TEXT PASSAGE
····················
INDIA, RUSSIA FORMING NEW TRADE TIES

India is buying sanctioned Russian oil, the first step in what may become closer long-term trade ties.
The two countries are talking about raising their two-way commerce from its $8 billion value in the 2021 financial year to $30 billion before 2025.
India buys fertilizer, fuel, and gems from Russia and runs a trade deficit with its partner to the north; India’s chief export to Russia is pharmaceuticals.
India, with 1.4 billion people, is the world’s third largest energy consumer. Now it  is grabbing shipments of Russian crude oil that most of the rest of the world refuses to touch because of Western sanctions, the Financial Times discovered.
Earlier this month, Russia was sending 360,000 barrels of oil a day to India, four times last year’s average, the FT said.
That volume will average 203,000 for this month, based on scheduled shipments, data service Kpler reported.
India is buying a grade of Russian oil now selling as much as $30 below average world prices. 
Historically, only about 5 percent of the 4.2 million barrels of oil India burns annually has come from Russia, due in part to high shipping costs.
India now seems to be taking Russian crude that already was loaded but that was unable to find a home after sanctions fell into place.
The shipments might continue: several oil producers and traders are contractually obligated to keep pumping and buying Russian oil, the FT noted.
“All three state-owned refineries [in India] will purchase oil from Russia, given how import-dependent and politically sensitive energy is for Indians,” analyst Vivekinand Subbaraman at Ambit Capital told the FT.
Energy prices in India have risen only 5 percent since the Ukraine war began, according to oil minister Hardeep Singh Puri, far less than in Europe and the U.S.
····················
WORK INSTRUCTIONS
A - List every organization named in the article on India–Russia trade.
B - Restate more briefly the paragraph of the India–Russia trade article that begins "India, with 1.4 billion people," and keep its main facts.
C - Reproduce word for word the part of the India–Russia trade article that opens with the words containing "India, with 1.4" and closes with "Financial Times discovered.".
····················
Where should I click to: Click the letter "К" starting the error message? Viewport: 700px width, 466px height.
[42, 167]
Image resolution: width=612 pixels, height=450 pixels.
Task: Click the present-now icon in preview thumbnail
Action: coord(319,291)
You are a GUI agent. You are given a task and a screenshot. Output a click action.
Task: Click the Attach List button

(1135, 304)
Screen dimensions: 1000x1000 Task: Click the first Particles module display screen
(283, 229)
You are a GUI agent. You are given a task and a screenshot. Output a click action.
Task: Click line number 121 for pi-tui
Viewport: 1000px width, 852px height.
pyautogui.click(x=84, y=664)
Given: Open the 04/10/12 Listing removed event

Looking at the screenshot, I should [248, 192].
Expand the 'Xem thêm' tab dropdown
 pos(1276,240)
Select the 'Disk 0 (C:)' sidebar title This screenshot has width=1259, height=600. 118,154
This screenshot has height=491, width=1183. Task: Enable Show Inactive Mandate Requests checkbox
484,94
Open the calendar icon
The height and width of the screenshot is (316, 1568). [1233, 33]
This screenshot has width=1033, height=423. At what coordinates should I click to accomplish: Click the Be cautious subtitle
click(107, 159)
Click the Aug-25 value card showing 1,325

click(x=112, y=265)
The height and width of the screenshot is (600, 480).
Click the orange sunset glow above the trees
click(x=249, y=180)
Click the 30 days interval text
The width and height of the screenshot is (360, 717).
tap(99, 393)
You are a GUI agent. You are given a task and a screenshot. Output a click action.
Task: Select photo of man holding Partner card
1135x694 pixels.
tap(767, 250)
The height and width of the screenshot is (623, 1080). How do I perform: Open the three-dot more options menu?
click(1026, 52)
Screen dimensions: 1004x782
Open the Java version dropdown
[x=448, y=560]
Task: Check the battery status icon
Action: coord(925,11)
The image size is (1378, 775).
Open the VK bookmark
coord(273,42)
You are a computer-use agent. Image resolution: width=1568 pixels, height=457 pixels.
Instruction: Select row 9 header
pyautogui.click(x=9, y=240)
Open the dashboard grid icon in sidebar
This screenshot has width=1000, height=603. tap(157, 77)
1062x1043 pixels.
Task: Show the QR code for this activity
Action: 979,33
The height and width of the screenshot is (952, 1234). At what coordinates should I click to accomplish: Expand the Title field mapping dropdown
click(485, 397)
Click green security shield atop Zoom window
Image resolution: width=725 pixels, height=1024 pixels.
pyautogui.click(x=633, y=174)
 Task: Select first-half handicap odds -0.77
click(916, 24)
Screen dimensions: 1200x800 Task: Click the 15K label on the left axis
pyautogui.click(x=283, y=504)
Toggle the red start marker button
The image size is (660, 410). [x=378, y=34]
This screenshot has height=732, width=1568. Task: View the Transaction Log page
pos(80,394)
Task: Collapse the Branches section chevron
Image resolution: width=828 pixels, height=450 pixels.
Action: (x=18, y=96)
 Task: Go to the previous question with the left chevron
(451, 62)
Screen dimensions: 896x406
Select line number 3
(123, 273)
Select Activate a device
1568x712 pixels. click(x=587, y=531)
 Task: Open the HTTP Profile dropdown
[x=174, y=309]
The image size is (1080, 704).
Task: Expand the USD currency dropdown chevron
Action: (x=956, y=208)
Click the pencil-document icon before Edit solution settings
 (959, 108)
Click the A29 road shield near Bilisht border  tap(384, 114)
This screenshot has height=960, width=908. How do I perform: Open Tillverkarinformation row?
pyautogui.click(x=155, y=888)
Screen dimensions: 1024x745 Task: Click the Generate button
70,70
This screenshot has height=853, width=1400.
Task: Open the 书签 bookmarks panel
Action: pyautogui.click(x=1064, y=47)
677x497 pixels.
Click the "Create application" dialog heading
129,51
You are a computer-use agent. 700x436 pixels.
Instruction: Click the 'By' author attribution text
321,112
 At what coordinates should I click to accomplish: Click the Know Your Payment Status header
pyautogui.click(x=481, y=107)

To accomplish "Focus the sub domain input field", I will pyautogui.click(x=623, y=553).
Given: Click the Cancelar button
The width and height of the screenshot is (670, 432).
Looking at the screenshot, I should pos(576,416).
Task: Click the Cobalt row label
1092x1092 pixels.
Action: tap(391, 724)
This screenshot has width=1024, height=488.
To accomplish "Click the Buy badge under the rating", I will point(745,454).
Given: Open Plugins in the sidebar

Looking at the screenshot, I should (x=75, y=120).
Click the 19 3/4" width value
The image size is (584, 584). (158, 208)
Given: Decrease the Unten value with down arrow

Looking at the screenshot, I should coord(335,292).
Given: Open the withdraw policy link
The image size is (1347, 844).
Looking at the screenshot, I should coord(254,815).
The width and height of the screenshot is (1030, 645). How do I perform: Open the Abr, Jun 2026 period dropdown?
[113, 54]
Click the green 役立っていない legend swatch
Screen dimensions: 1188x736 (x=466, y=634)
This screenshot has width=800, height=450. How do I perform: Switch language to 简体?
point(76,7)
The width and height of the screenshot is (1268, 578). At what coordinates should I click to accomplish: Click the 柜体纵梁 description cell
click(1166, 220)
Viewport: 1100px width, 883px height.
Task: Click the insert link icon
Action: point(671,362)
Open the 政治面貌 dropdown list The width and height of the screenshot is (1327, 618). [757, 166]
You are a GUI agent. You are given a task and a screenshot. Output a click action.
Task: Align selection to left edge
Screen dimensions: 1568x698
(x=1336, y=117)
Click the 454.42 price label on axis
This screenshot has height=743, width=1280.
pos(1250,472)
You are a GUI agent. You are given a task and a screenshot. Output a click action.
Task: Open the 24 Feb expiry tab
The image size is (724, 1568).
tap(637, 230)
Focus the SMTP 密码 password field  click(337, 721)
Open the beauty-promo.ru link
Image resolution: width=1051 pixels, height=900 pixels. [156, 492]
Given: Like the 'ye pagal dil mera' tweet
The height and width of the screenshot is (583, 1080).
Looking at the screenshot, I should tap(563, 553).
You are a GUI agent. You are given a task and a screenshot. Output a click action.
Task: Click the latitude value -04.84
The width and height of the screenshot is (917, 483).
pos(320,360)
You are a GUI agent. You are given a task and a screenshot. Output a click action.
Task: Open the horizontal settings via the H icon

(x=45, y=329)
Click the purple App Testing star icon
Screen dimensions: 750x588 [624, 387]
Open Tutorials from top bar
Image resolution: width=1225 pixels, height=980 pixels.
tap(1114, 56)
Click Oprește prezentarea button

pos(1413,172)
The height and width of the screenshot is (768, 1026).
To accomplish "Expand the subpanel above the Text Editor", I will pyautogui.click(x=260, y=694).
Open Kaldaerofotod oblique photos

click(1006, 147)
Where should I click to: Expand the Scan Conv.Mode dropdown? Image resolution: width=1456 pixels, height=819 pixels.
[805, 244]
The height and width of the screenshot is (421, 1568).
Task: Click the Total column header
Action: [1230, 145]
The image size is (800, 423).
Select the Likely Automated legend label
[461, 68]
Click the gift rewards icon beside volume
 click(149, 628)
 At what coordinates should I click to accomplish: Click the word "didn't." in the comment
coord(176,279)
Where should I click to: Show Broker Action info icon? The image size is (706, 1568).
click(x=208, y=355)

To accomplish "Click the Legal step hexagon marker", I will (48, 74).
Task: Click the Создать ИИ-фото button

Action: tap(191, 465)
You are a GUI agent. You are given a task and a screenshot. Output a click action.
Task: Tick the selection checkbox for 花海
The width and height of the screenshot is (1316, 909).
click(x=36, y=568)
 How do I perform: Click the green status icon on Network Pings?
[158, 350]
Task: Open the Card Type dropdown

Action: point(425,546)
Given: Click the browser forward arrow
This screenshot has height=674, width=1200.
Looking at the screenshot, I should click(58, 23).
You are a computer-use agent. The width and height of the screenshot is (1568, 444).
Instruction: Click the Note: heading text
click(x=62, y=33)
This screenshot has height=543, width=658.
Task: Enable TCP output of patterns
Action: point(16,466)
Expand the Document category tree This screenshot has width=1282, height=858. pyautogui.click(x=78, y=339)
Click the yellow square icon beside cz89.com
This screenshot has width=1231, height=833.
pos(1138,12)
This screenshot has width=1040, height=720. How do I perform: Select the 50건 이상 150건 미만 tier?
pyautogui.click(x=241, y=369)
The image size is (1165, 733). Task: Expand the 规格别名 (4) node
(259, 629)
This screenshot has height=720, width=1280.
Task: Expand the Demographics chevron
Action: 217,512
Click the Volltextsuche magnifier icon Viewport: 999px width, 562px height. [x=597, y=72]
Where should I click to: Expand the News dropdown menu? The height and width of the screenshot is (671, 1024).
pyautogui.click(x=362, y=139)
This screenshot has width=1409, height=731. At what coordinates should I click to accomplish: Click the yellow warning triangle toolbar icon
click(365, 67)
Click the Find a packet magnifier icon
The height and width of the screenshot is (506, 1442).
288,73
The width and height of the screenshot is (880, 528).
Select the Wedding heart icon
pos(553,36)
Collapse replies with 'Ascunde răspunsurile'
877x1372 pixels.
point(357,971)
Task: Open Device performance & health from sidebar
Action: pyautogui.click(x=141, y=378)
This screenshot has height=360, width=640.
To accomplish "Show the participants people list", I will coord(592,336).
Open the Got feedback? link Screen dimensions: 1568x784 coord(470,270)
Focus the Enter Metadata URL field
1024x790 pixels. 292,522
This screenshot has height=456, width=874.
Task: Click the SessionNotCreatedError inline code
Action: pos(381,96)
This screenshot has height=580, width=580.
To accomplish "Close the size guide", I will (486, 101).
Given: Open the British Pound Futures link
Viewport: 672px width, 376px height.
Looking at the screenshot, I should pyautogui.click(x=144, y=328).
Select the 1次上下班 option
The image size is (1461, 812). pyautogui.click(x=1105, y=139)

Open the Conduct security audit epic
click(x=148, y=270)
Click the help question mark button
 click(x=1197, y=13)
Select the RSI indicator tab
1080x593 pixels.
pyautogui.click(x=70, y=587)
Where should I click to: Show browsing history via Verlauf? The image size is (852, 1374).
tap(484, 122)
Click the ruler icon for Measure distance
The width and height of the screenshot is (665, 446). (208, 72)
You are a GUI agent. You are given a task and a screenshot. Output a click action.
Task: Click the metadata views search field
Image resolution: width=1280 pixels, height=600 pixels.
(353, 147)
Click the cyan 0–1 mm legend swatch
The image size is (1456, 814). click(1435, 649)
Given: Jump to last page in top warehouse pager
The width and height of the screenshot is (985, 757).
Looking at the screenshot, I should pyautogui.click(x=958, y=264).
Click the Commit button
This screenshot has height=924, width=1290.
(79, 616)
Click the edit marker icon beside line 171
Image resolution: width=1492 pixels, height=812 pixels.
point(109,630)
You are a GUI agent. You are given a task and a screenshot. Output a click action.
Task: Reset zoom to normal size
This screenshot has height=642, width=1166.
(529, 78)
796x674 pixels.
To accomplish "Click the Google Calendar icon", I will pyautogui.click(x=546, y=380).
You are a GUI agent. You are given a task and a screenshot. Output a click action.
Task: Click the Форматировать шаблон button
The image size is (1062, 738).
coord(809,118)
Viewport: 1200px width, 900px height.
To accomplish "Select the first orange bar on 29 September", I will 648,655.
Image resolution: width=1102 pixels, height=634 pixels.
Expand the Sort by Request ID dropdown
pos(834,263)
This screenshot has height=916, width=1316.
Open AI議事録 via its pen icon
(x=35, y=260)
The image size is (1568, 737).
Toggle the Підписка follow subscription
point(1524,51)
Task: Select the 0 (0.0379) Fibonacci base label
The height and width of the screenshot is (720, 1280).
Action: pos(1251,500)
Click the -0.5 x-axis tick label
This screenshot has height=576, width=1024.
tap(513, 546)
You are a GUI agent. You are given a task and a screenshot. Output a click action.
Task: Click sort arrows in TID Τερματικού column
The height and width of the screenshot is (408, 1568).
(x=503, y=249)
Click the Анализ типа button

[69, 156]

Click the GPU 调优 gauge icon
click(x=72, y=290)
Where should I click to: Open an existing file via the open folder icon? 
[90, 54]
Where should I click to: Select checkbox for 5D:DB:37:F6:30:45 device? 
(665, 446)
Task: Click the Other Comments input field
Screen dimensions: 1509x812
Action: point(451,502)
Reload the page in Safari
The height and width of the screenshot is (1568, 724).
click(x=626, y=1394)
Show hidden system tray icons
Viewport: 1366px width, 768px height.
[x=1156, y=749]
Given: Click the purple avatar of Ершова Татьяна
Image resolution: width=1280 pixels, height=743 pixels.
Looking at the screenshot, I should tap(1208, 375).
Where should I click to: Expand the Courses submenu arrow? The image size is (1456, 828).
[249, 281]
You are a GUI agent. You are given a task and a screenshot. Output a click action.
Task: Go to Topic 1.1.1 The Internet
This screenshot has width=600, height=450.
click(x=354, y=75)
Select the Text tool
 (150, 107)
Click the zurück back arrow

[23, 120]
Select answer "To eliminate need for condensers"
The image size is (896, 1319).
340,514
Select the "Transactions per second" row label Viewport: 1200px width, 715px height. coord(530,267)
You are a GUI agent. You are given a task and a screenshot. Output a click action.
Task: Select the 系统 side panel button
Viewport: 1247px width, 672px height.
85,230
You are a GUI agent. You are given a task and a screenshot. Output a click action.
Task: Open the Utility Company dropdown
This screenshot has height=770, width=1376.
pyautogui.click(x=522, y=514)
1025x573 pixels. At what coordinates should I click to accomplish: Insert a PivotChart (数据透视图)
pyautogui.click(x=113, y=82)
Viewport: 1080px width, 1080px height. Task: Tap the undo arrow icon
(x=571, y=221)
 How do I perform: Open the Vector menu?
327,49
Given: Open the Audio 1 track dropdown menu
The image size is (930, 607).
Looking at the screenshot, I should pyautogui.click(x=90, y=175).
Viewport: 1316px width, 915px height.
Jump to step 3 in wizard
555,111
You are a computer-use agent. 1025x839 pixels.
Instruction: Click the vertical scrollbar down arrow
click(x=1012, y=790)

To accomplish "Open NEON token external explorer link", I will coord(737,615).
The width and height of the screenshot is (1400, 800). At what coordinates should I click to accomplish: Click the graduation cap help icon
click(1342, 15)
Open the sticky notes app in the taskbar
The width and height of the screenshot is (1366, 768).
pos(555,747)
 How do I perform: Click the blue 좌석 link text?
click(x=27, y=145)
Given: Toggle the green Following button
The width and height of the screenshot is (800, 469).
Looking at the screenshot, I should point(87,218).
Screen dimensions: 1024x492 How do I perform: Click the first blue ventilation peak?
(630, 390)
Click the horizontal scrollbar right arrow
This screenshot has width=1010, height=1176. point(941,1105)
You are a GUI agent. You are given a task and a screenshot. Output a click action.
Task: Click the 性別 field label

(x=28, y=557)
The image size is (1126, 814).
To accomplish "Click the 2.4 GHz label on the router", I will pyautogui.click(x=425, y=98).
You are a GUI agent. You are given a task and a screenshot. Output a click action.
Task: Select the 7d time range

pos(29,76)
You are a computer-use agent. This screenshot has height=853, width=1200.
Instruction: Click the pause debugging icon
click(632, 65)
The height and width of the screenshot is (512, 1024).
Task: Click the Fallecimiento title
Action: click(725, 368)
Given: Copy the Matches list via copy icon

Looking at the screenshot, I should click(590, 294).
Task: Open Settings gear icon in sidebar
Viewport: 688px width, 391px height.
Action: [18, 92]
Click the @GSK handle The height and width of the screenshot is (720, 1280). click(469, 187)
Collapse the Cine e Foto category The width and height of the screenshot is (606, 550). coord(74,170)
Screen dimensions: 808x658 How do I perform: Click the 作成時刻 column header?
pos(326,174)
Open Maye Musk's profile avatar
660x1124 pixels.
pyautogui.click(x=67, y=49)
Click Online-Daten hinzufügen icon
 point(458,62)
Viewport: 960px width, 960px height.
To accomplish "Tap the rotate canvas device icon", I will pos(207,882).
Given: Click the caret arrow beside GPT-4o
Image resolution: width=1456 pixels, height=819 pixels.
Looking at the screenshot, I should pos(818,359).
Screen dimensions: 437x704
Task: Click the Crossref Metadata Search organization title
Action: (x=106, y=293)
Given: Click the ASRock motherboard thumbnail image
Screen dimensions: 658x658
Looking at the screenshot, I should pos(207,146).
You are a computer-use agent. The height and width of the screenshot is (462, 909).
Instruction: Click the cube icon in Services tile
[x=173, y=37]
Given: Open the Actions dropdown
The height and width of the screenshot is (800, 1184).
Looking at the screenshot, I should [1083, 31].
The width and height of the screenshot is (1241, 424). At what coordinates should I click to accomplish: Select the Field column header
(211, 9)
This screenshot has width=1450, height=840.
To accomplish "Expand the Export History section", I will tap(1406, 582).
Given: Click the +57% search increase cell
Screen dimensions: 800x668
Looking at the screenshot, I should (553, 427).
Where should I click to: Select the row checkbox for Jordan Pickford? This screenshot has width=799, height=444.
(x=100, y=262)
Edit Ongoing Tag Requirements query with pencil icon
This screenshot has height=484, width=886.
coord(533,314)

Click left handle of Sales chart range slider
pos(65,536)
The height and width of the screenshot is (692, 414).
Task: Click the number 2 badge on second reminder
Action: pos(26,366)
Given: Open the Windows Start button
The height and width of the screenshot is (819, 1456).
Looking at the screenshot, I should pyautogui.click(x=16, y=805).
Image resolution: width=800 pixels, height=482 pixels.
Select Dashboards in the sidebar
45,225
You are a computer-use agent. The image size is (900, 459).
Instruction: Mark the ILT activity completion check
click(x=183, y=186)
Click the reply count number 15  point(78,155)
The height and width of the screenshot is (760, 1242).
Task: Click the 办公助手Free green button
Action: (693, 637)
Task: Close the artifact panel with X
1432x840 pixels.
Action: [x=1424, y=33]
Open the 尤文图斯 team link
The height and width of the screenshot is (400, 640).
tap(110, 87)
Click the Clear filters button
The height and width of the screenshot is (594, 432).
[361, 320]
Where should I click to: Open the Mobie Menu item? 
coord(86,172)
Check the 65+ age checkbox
····················
RESPONSES BY ITEM NUMBER
A - Financial Times (the FT), Kpler, Ambit Capital

B - India, the world's third-largest energy consumer with 1.4 billion people, is taking Russian crude oil shipments that most other countries refuse because of Western sanctions, the Financial Times found.

C -
India, with 1.4 billion people, is the world’s third largest energy consumer. Now it  is grabbing shipments of Russian crude oil that most of the rest of the world refuses to touch because of Western sanctions, the Financial Times discovered.